▸ **Records for this task**:
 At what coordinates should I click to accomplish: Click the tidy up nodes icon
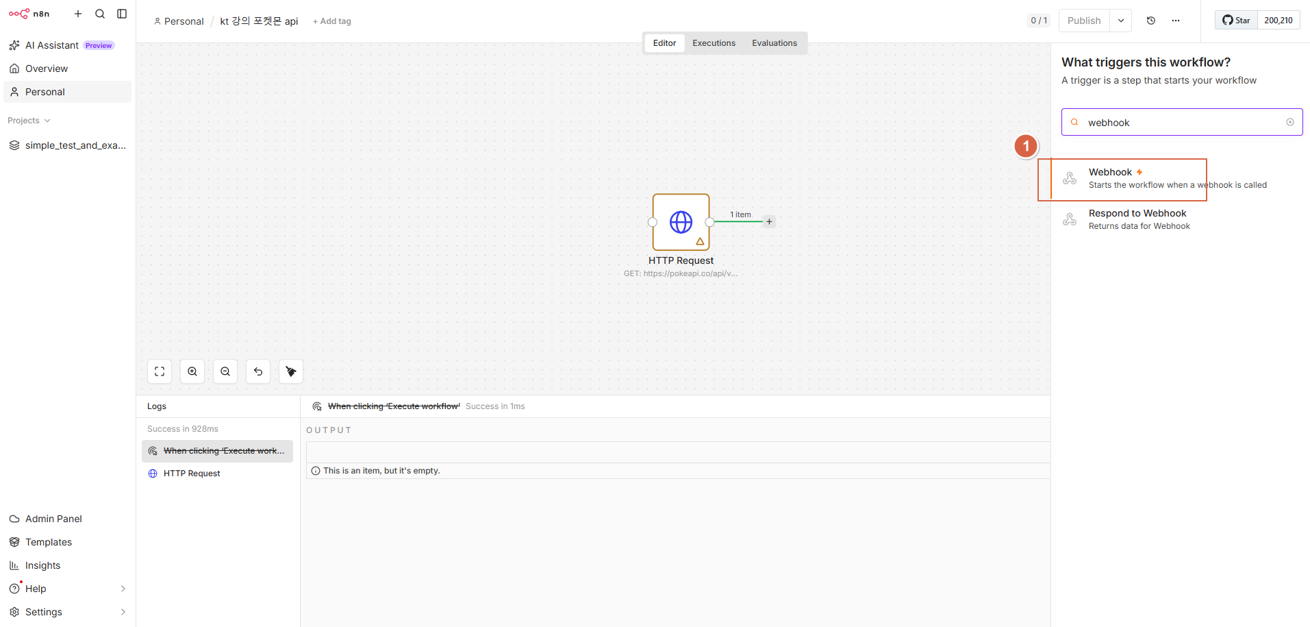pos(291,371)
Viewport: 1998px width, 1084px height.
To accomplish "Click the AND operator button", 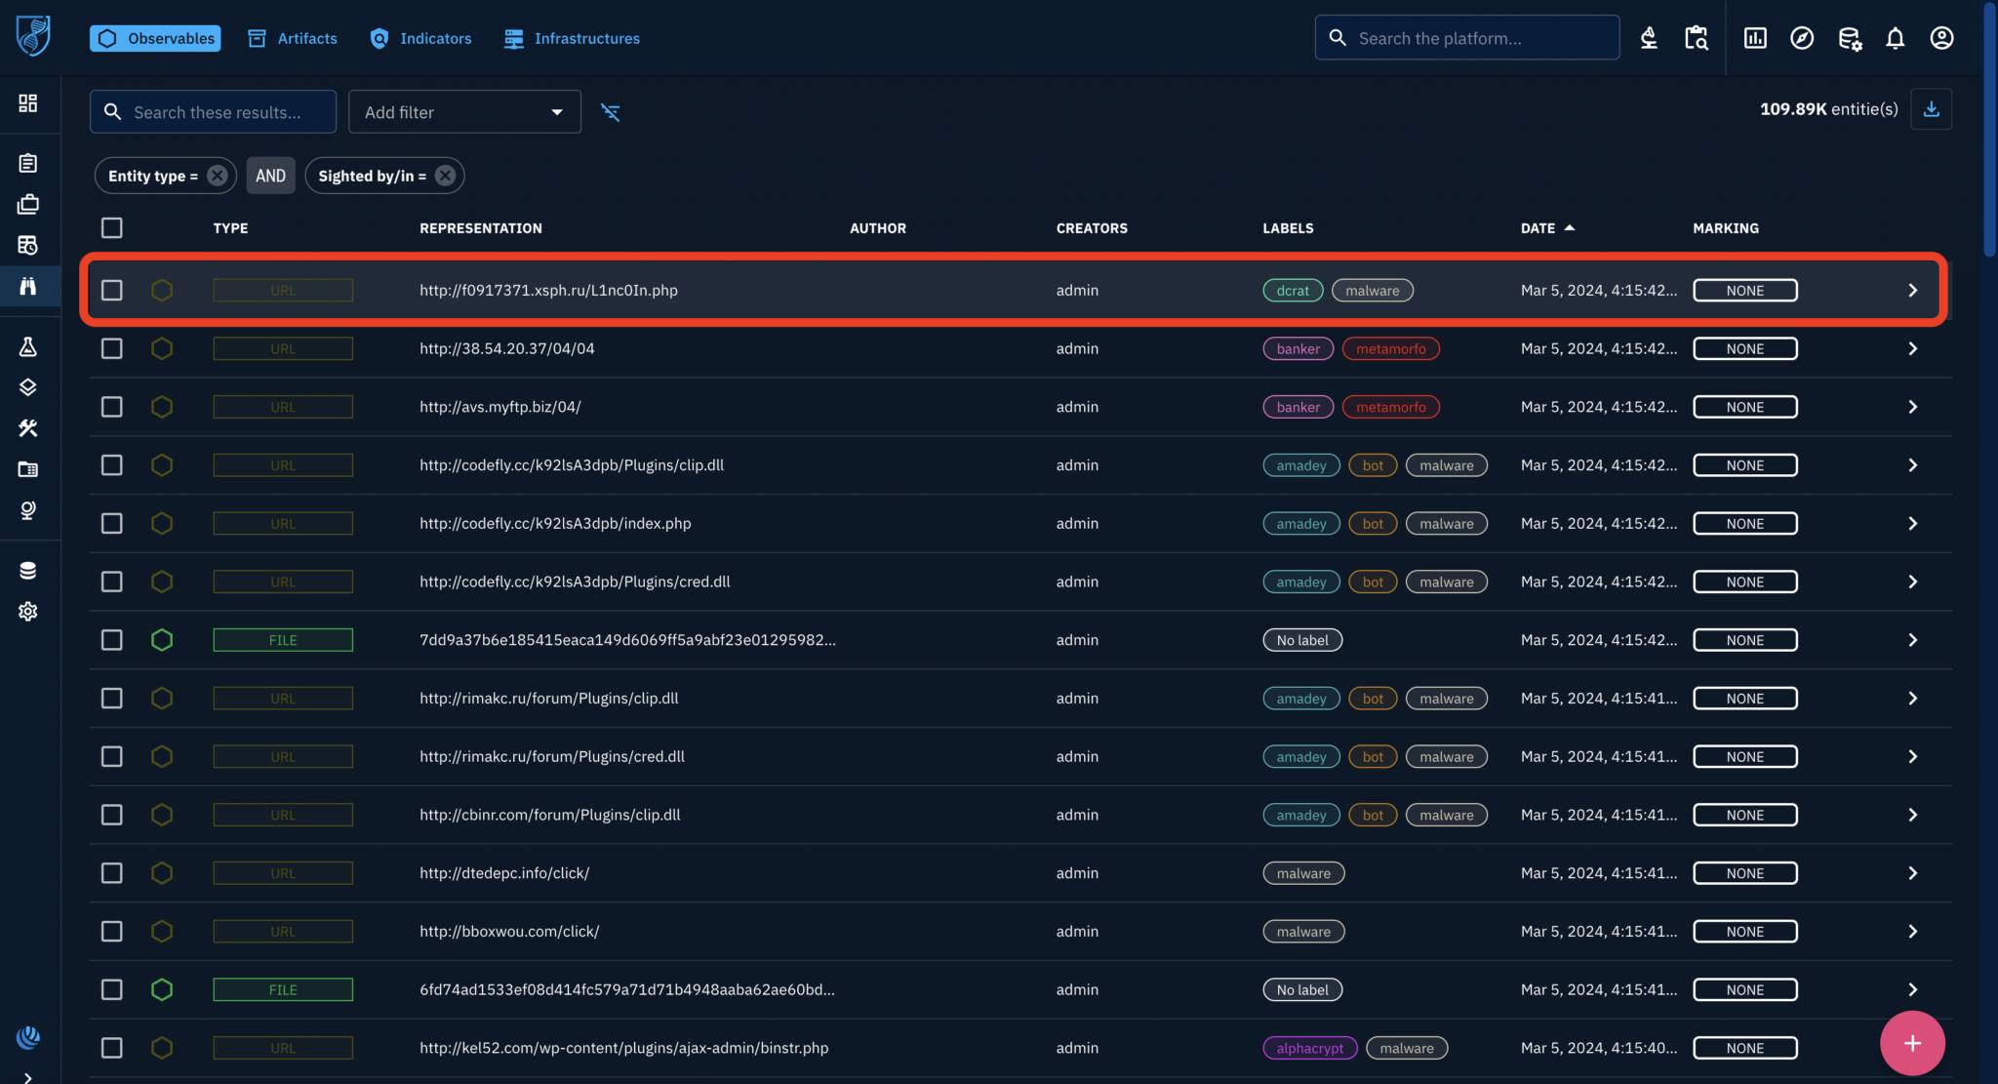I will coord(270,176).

* * *

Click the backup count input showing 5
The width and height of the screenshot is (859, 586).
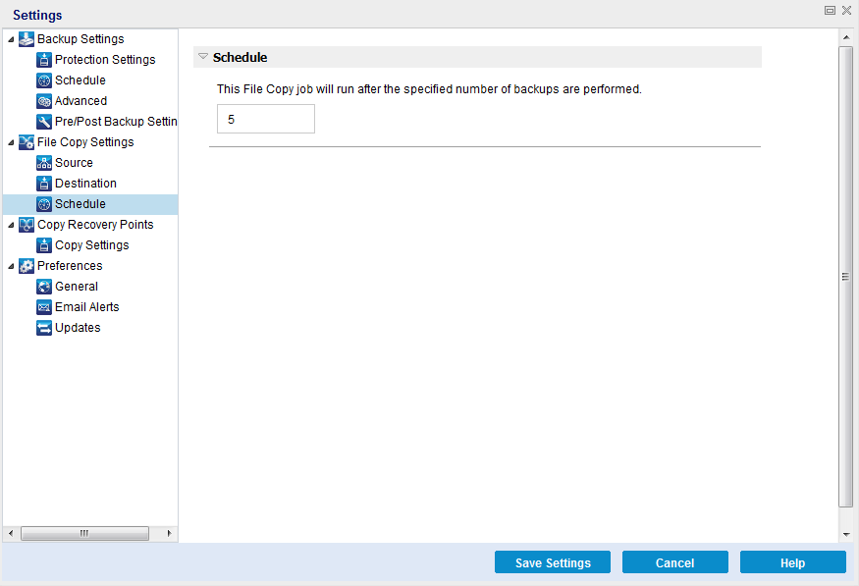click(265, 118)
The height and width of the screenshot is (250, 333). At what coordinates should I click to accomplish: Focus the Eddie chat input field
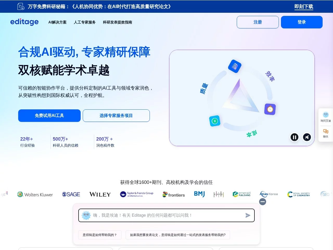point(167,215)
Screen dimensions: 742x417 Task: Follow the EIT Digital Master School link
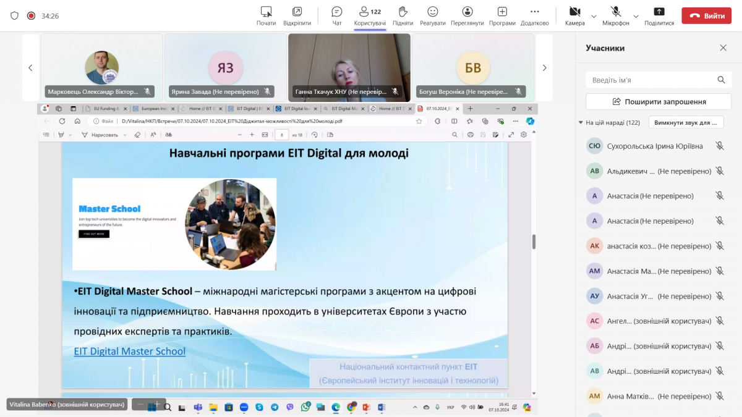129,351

▸ **Set problem**: Copy out every line from the rows above that contains the word "width".

▸ **Reply to the task**:
Viewport: 1998px width, 1084px height.
The width and height of the screenshot is (859, 586).
The height and width of the screenshot is (250, 333). At what coordinates should I click to accomplish: Focus the Eddie chat input field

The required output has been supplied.